● **EXERCISE**: Retype the lines of the listing starting with the line containing "Click the Pick a task button" and going on through the line containing "Action: tap(110, 39)", leaving out the pictures.

=======

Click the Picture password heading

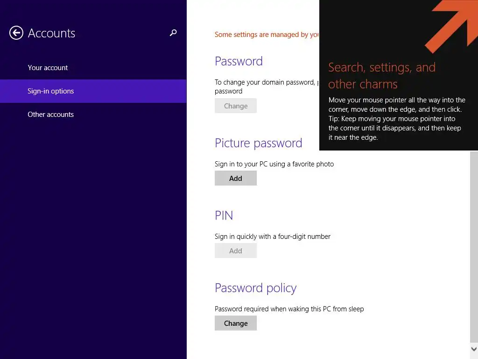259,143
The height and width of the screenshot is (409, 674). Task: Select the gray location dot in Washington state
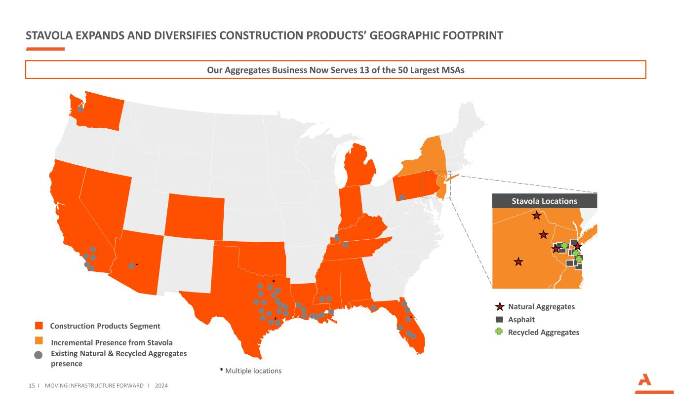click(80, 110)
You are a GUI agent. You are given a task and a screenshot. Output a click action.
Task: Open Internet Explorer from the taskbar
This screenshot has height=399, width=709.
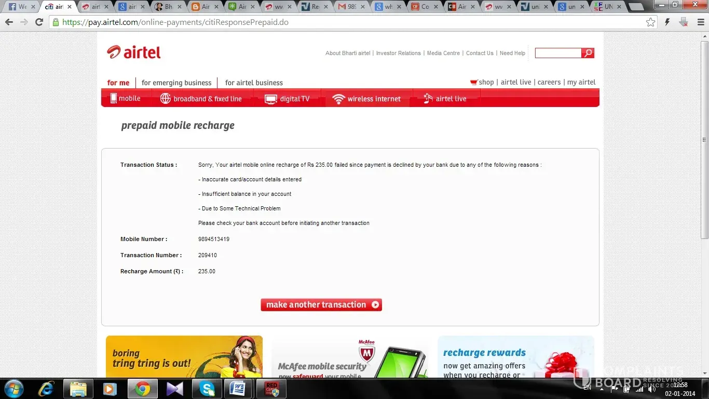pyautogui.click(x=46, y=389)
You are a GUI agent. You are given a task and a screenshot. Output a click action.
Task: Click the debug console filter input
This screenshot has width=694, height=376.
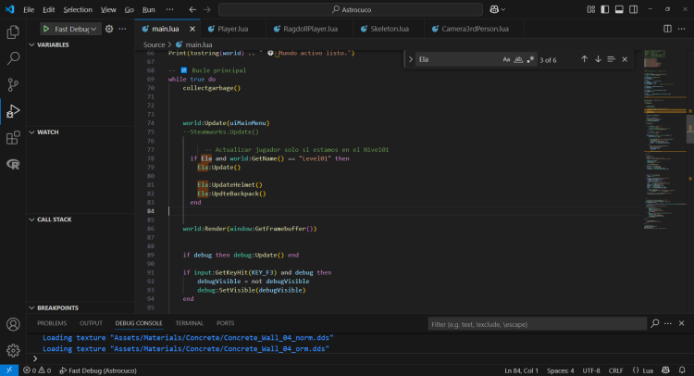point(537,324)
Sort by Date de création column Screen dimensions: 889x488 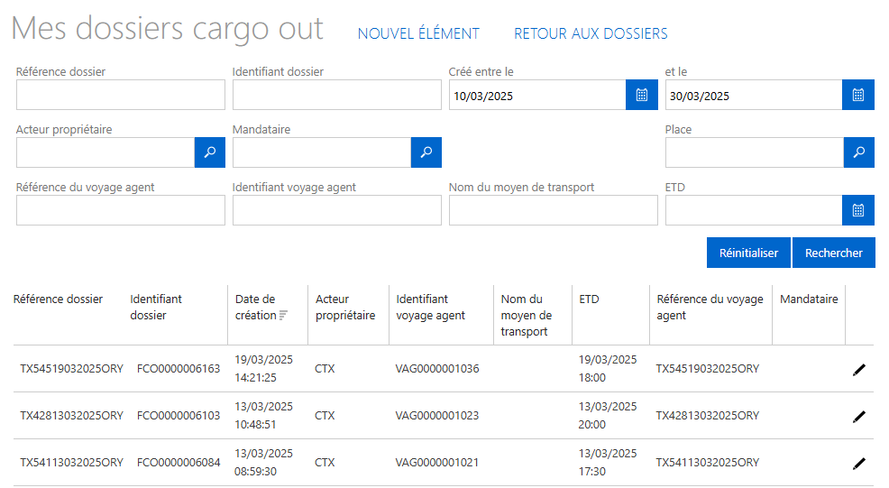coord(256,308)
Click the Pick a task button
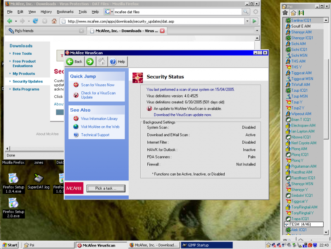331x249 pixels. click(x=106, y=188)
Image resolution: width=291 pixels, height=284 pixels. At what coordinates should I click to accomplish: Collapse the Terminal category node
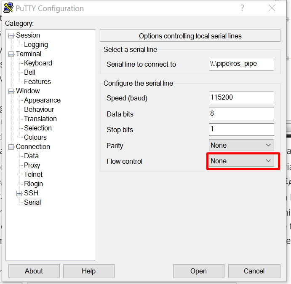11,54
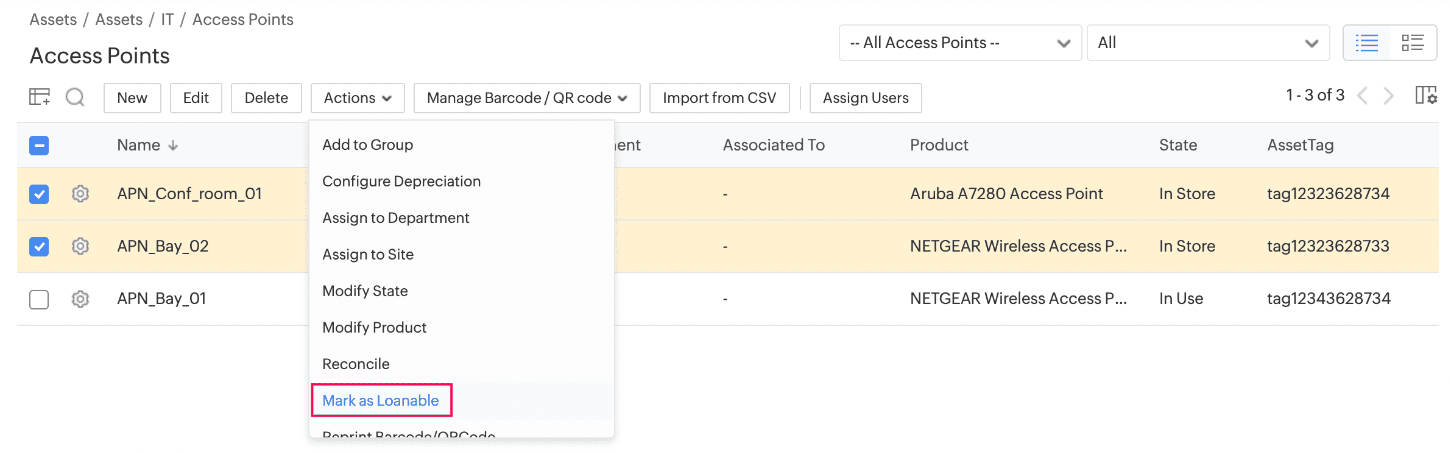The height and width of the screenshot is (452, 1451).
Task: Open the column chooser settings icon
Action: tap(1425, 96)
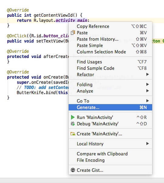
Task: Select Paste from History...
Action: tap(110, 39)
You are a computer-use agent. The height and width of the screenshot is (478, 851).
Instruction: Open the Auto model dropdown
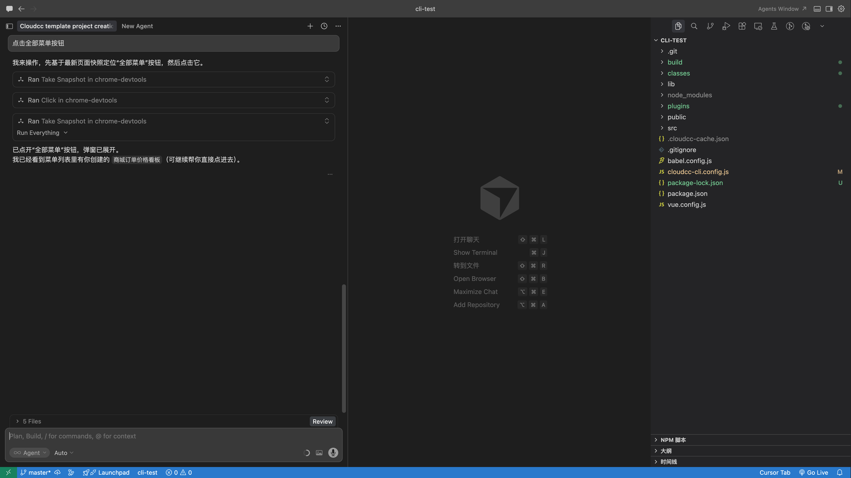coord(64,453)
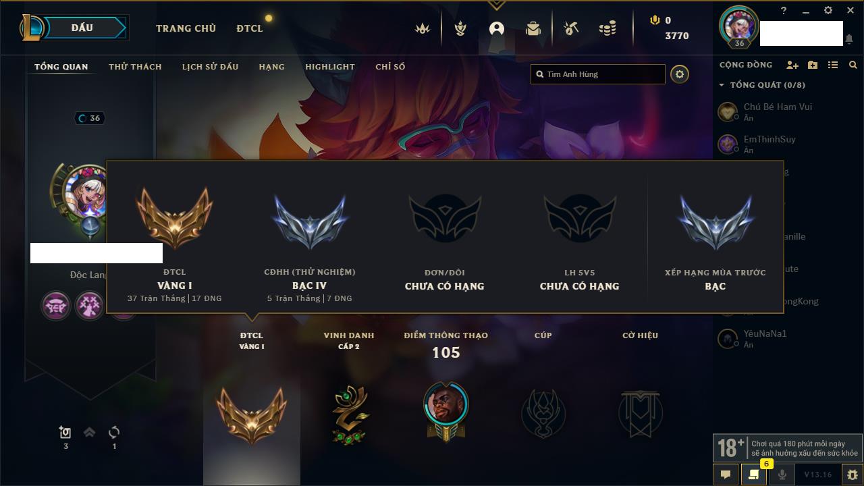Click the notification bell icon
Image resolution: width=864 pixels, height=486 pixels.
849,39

=======

● **SOLVED EXERCISE**:
Click the Pick a task button
331x249 pixels. click(x=106, y=188)
Image resolution: width=291 pixels, height=284 pixels. At what coordinates should I click to accomplish: Collapse the Terminal category node
11,54
The height and width of the screenshot is (452, 1451).
Task: Open the column chooser settings icon
Action: tap(1425, 96)
Task: Select Paste from History...
Action: tap(110, 39)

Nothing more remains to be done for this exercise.